**Data**.
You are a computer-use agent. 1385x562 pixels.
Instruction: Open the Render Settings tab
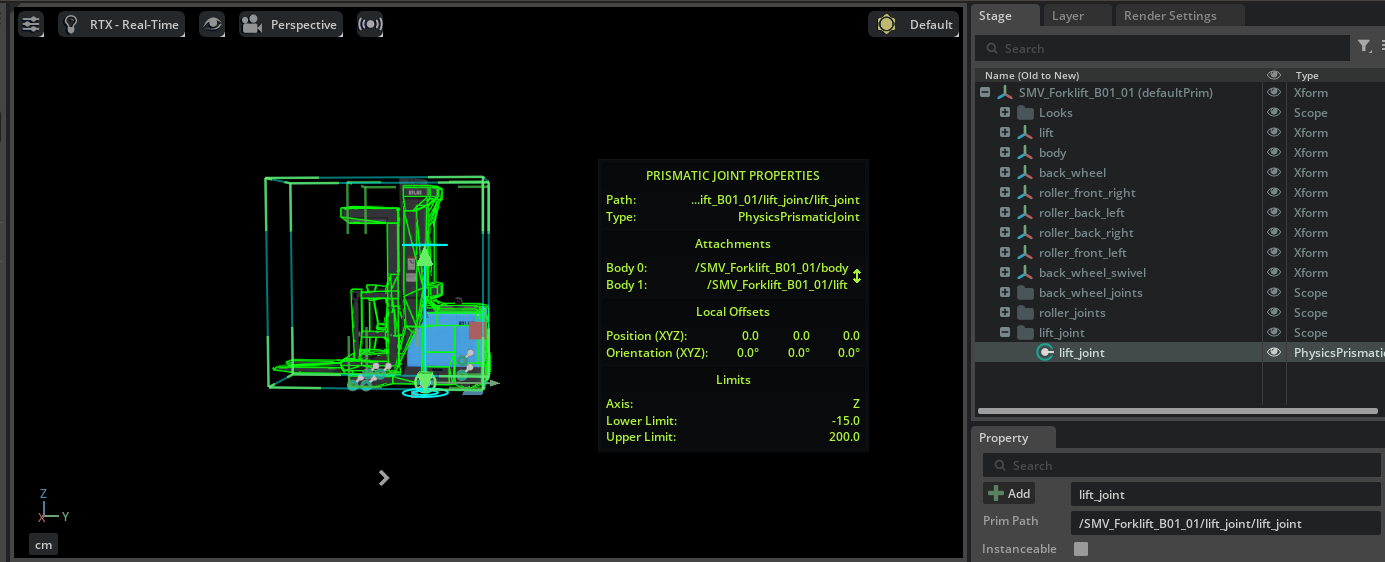pos(1170,16)
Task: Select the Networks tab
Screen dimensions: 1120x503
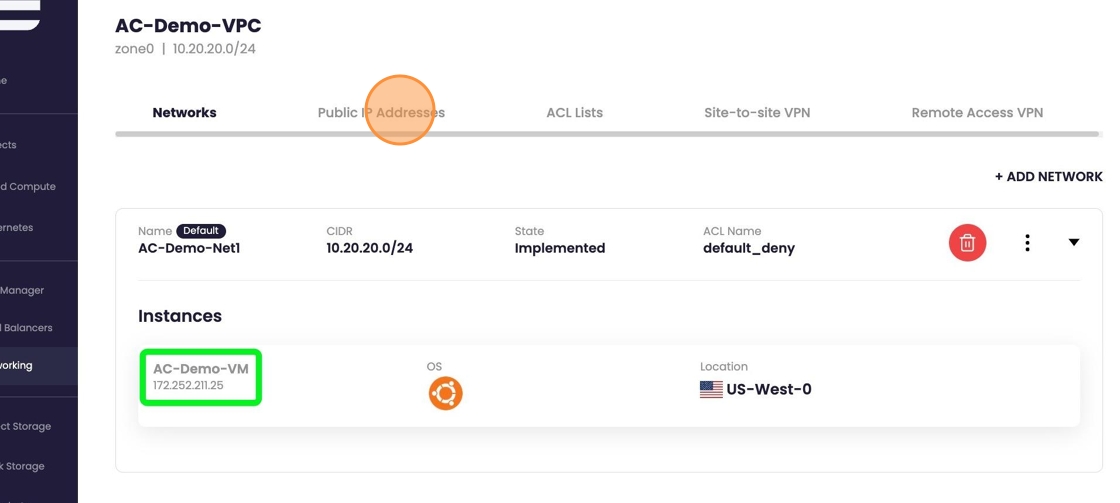Action: pos(184,113)
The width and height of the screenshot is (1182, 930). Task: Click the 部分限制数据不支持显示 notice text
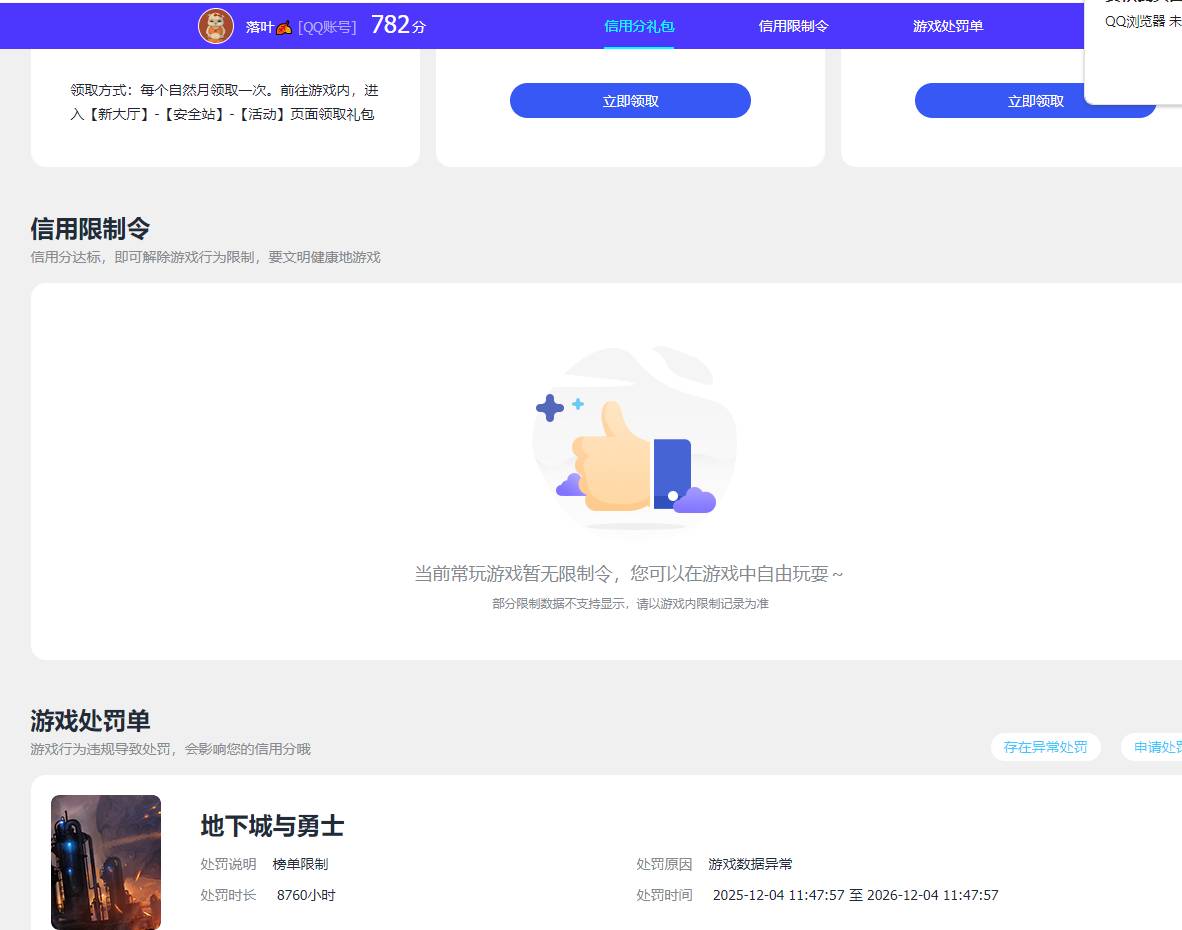point(630,604)
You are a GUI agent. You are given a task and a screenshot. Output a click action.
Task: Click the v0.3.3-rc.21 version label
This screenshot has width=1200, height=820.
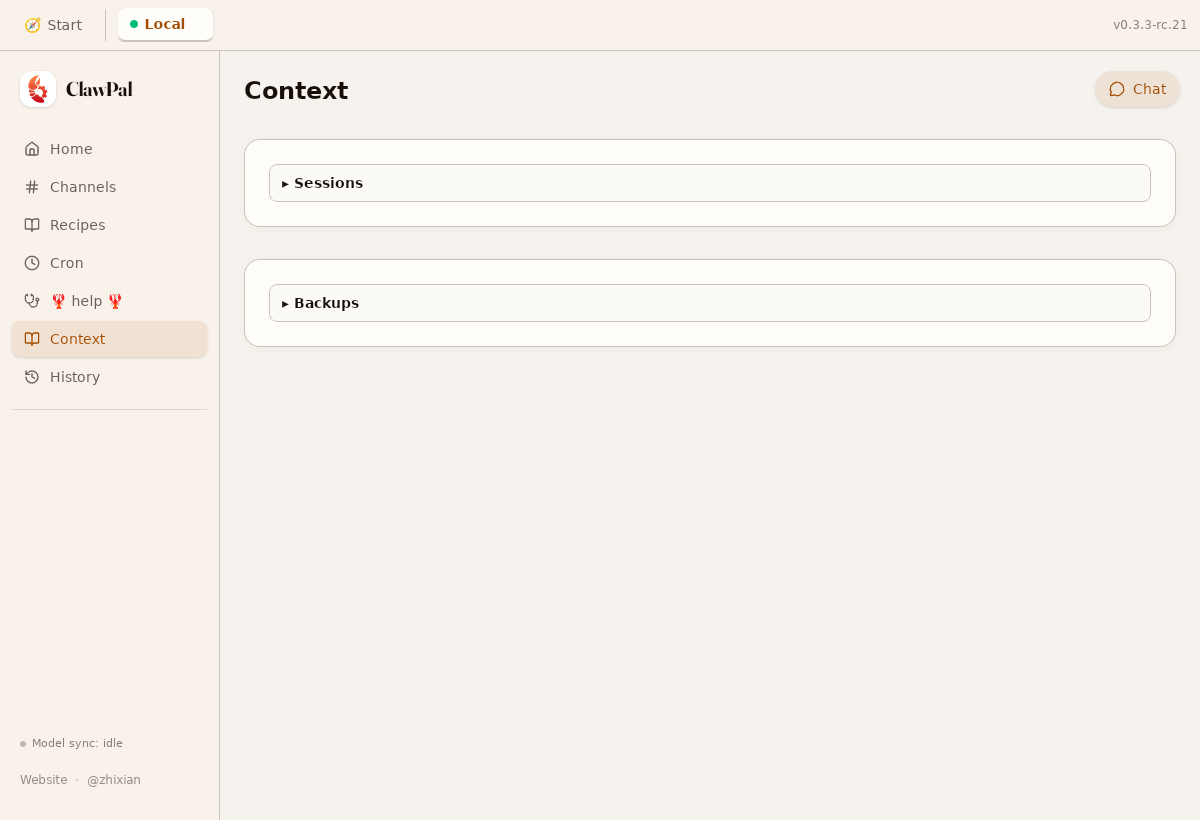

**Task description**.
Find the word "agent" in the material, then list each line that holds it.

**Task solution**.
You are a computer-use agent. 1385x562 pixels.
You are a GUI agent. You are given a task and a screenshot. Output a click action.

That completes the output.